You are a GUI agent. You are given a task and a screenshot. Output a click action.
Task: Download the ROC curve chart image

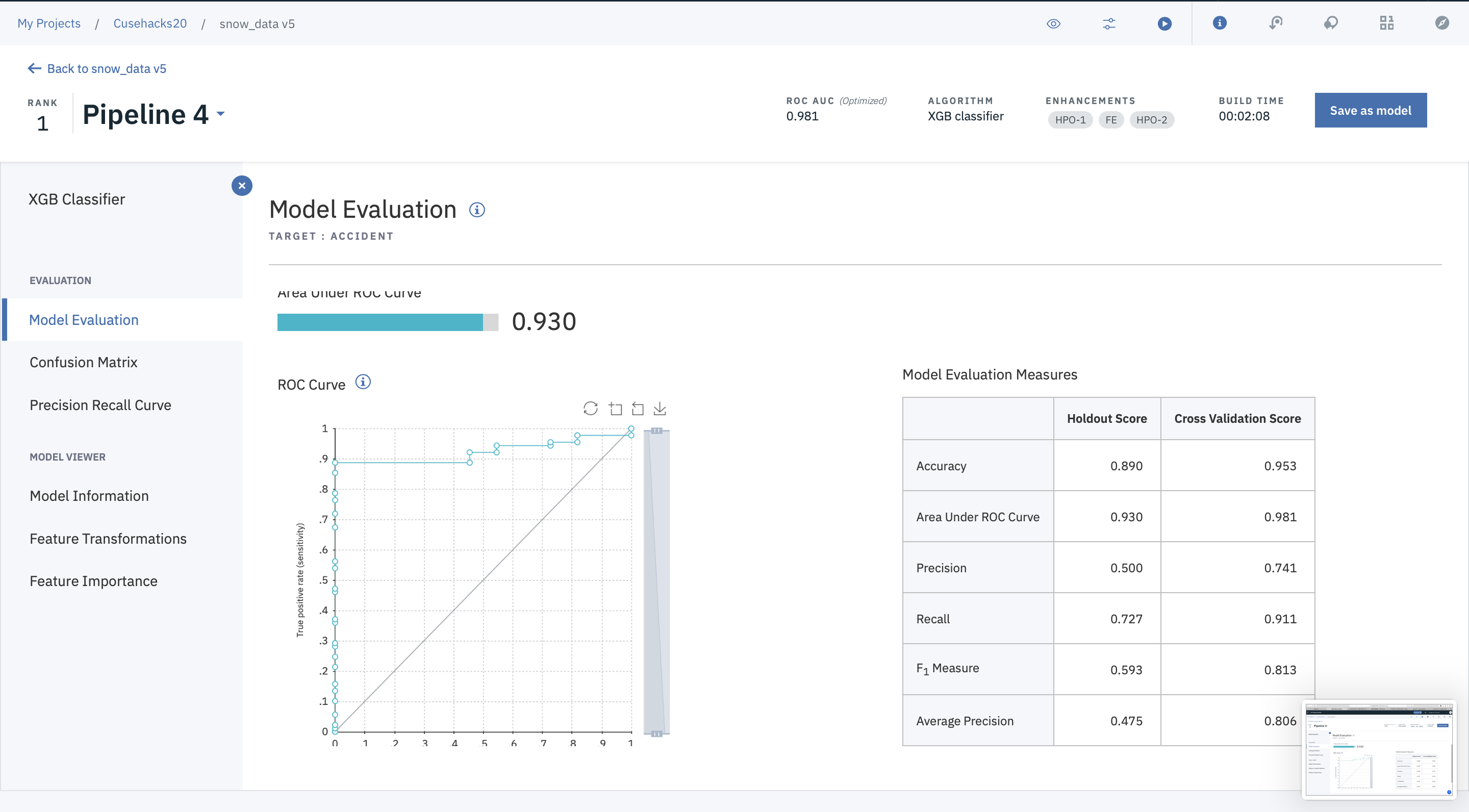point(660,408)
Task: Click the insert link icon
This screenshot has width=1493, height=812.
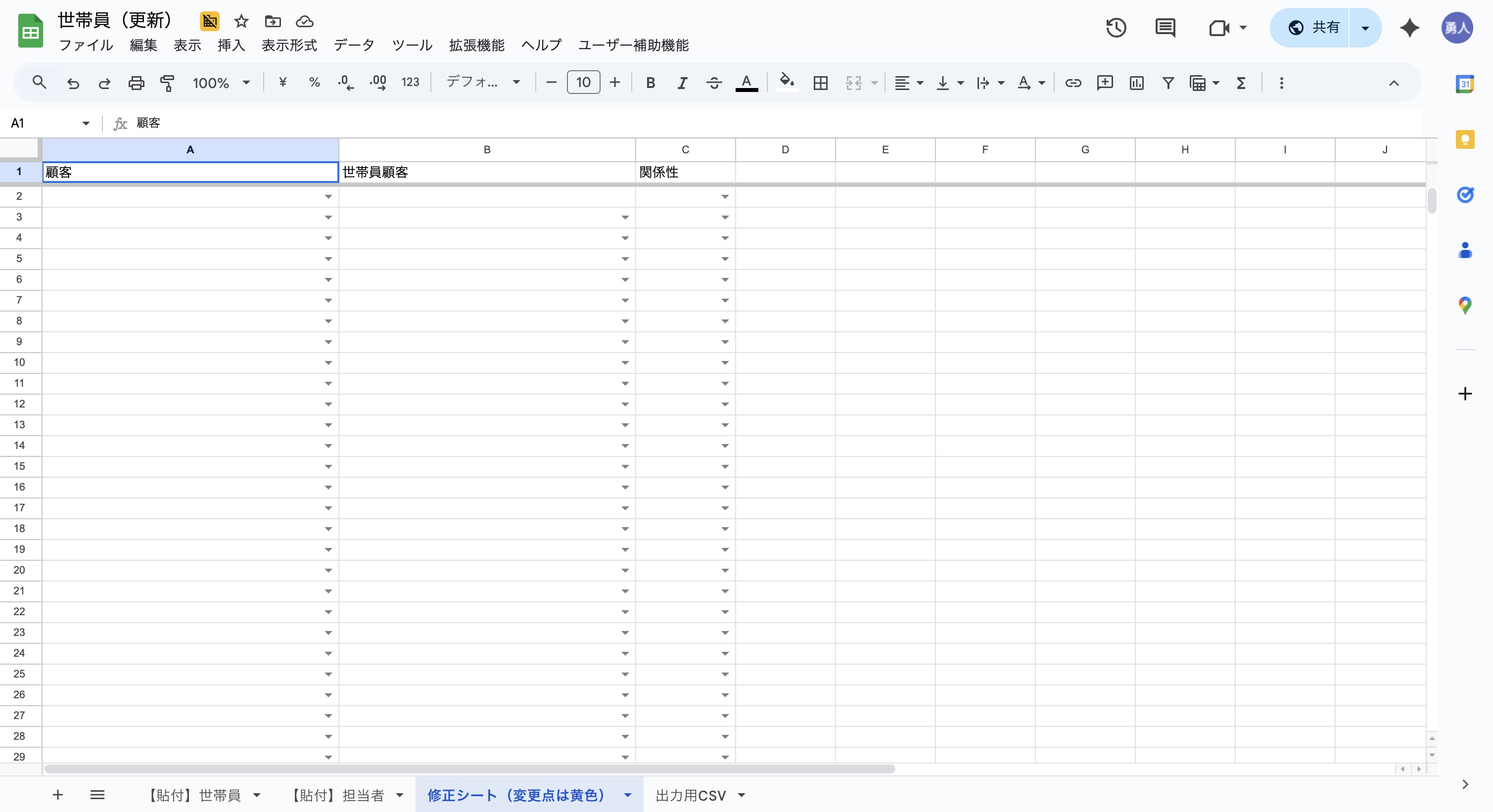Action: coord(1073,83)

◆ Brief
Return the lines from the one that contains "Task: Click the insert link icon" through the final line of the listing above, inclusive. Transcribe them exactly and drop the pictures.

◆ Exercise result
Task: Click the insert link icon
This screenshot has width=1493, height=812.
Action: coord(1073,83)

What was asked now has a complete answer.